(Pixel coordinate grounding data)
'''
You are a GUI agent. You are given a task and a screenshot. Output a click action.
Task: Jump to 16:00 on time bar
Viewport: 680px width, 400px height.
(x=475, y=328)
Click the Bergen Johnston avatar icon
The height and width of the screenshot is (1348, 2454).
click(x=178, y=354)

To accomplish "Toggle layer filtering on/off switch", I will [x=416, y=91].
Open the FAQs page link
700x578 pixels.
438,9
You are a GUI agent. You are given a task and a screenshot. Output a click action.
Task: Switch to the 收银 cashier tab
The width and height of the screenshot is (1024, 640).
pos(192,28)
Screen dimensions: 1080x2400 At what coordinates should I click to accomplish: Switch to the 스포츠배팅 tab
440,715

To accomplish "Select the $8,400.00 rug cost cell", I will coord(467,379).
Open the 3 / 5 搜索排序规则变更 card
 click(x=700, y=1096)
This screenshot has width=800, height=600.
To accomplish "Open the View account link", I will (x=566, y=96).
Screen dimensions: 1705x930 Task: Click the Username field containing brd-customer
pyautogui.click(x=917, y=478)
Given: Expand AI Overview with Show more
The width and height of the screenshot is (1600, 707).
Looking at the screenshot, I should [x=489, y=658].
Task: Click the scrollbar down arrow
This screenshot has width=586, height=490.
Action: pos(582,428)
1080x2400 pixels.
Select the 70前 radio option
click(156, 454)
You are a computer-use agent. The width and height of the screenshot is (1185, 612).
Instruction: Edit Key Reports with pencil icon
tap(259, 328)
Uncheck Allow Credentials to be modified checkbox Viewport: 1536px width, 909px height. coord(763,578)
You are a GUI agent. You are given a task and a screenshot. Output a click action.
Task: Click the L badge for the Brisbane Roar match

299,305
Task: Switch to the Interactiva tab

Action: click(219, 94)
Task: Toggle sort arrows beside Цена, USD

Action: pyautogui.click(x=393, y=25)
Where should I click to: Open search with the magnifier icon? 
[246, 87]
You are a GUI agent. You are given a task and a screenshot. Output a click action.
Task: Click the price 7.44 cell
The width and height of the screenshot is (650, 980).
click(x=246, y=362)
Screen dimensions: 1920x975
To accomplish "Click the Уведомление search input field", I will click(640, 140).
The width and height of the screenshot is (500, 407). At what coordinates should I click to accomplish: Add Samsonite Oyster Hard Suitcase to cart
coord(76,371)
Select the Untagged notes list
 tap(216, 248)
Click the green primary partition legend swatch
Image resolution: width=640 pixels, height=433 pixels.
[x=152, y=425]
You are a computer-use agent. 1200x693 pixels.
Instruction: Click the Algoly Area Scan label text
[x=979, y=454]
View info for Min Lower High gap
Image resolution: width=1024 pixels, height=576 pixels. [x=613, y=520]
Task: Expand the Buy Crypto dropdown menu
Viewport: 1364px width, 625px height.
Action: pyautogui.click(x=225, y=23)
'''
* **Work order**: What is the number of lines in the data that hold the string "Expand"? Answer with the number only.

* **Exercise result**: 2